Both judges found that the Proclamation over-stepped the President’s authority in the realm of immigration delegated by Congress under the Immigration and Nationality Act (INA). Specifically, both judges held the Muslim ban in violation of the Act’s nondiscrimination clause, 8 USC 1152, and delineated grounds for entry restrictions by a President, 8 USC 1182(f).
Judge Watson felt the Proclamation’s reasons for arriving at the list of countries banned were, “inconsistent with and do not fit the restrictions that the order actually imposes,” and that the Proclamation “improperly uses nationality as a proxy for risk.” He further lists three main reasons why the Proclamation’s evidentiary findings fall short: it presents no evidence that nationality alone is linked to a propensity to commit terrorism; there is no explanation as to why existing law is insufficient; and there are “internal incoherencies that markedly undermine [the Proclamation’s] stated ‘national security’ rationale”.
Judge Chuang ruled on the INA as well, but also felt the Proclamation, like the previous bans, violates the Lemon Test of the Establishment Clause of the First Amendment by having a religious-based motive driving the policy. The judged noted, “...the inclusion of two non-majority Muslim nations, North Korea and Venezuela, does not persuasively show a lack of religious purpose behind the Proclamation.”

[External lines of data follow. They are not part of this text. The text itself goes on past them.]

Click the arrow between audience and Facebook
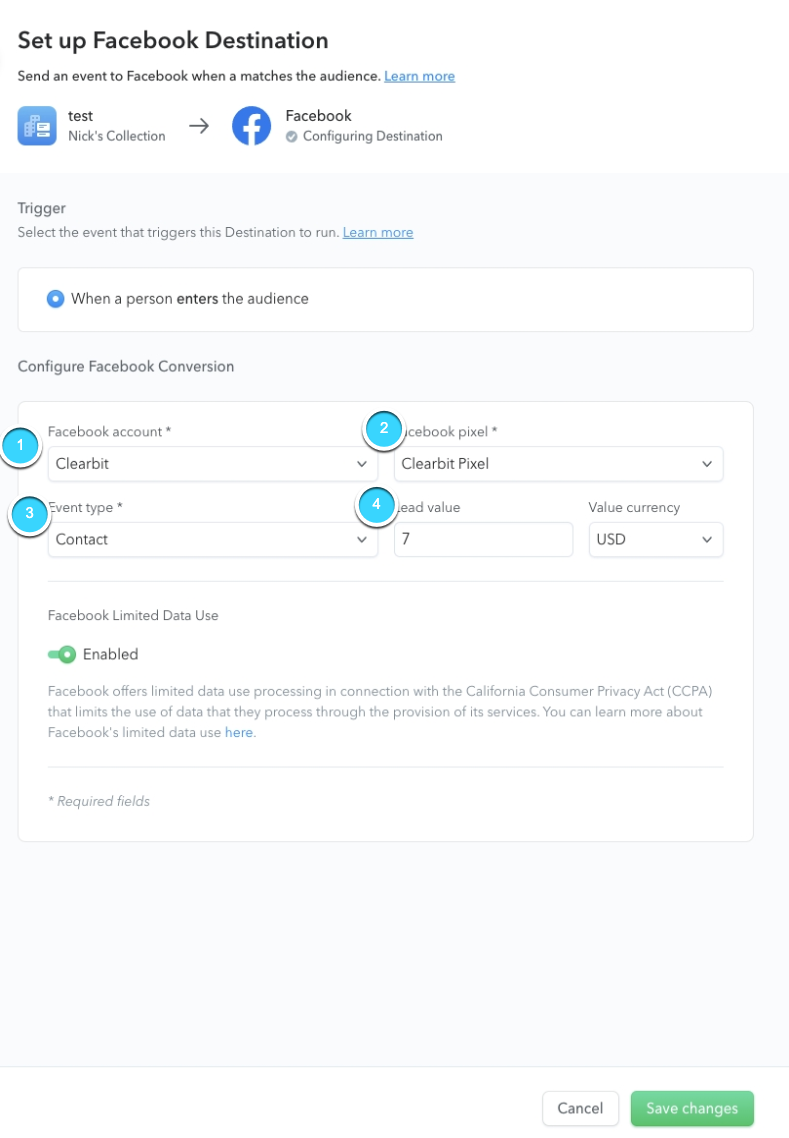The image size is (789, 1138). (199, 126)
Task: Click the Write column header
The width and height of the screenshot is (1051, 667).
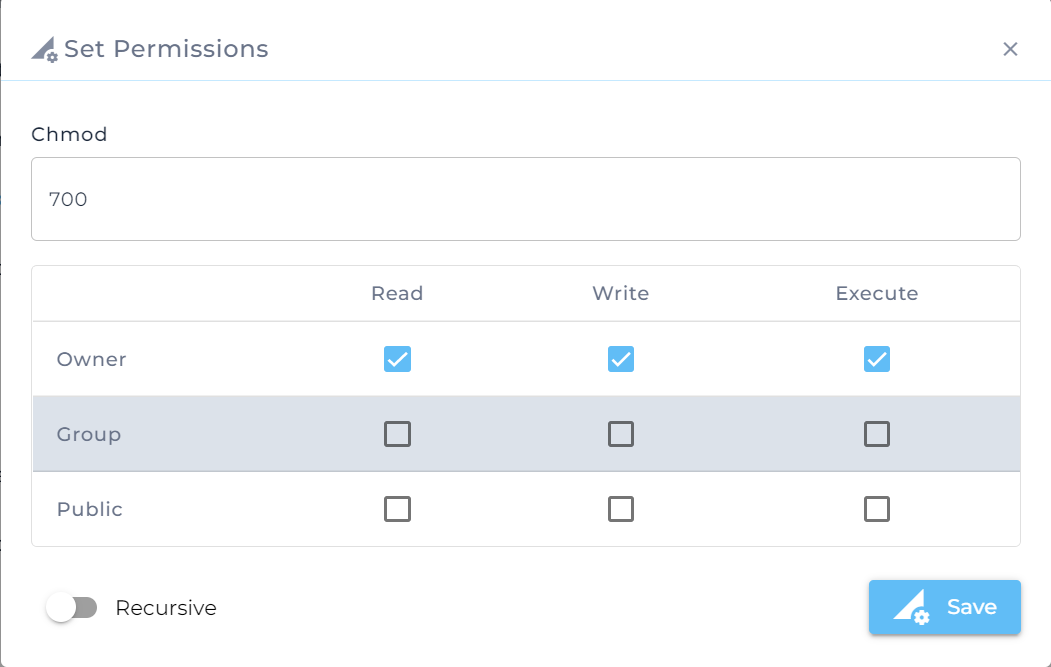Action: 621,294
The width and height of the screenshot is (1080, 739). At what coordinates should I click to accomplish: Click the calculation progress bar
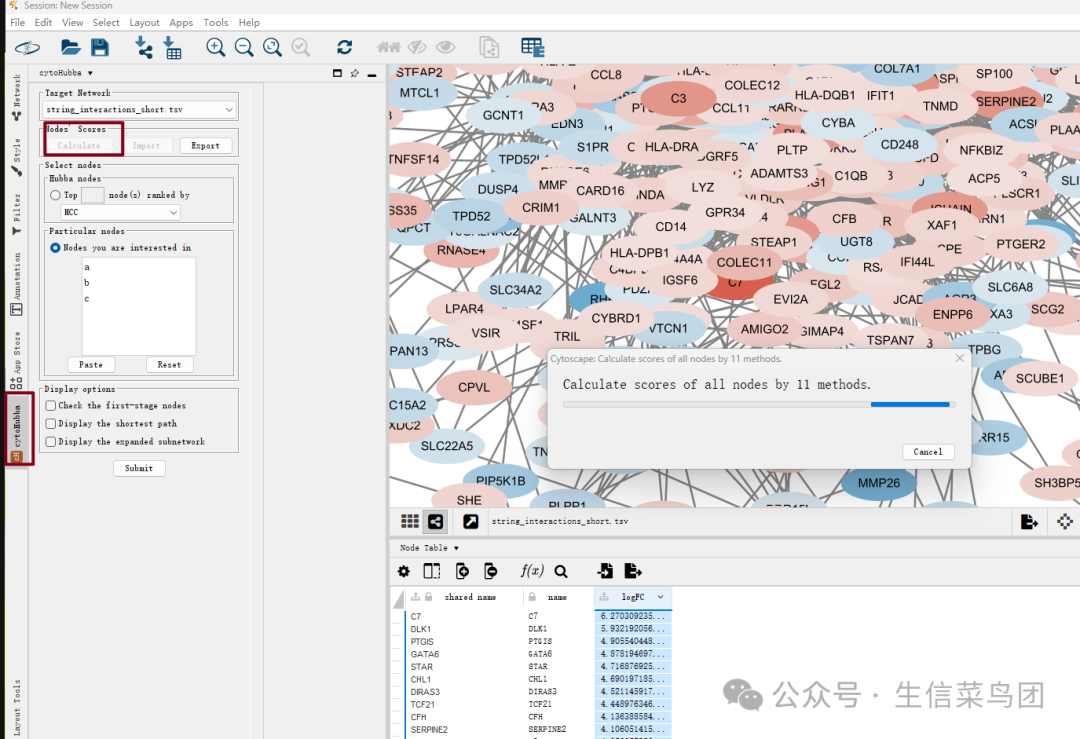click(759, 404)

At present, Trump’s Proclamation remains in force with respect to only specified government officials from Venezuela and the exceedingly rare North Korean national who attempts to immigrate to the US. Nationals of Chad, Iran, Libya, Syria, Yemen, and Somalia may enter the US subject to pre-existing immigration law. This may change, however. The status quo rests on a temporary restraining order and a preliminary injunction. The government will likely appeal these measures, and full hearings on the merits are unlikely to, but may, produce different results in either the District or Appeals courts.
The Trump administration has fought judicial challenges to previous iterations of the Muslim ban tooth and nail. So it is no surprise that the White House has already announcedthat the “Department of Justice will vigorously defend the President’s lawful action,” which DOJ plans on doing “in an expeditious manner.” The government will face uphill battles in front of the respective Courts of Appeals for the cases, the 4th and 9th Circuits. Both appellate courts ruled against the previous iterations of the Muslim ban, and both of the most recent District Court decisions outlined above quote heavily from those previous Appeals Court rulings as relevant precedent. Facing likely failure at the appellate level, the government is surely preparing for the Supreme Court.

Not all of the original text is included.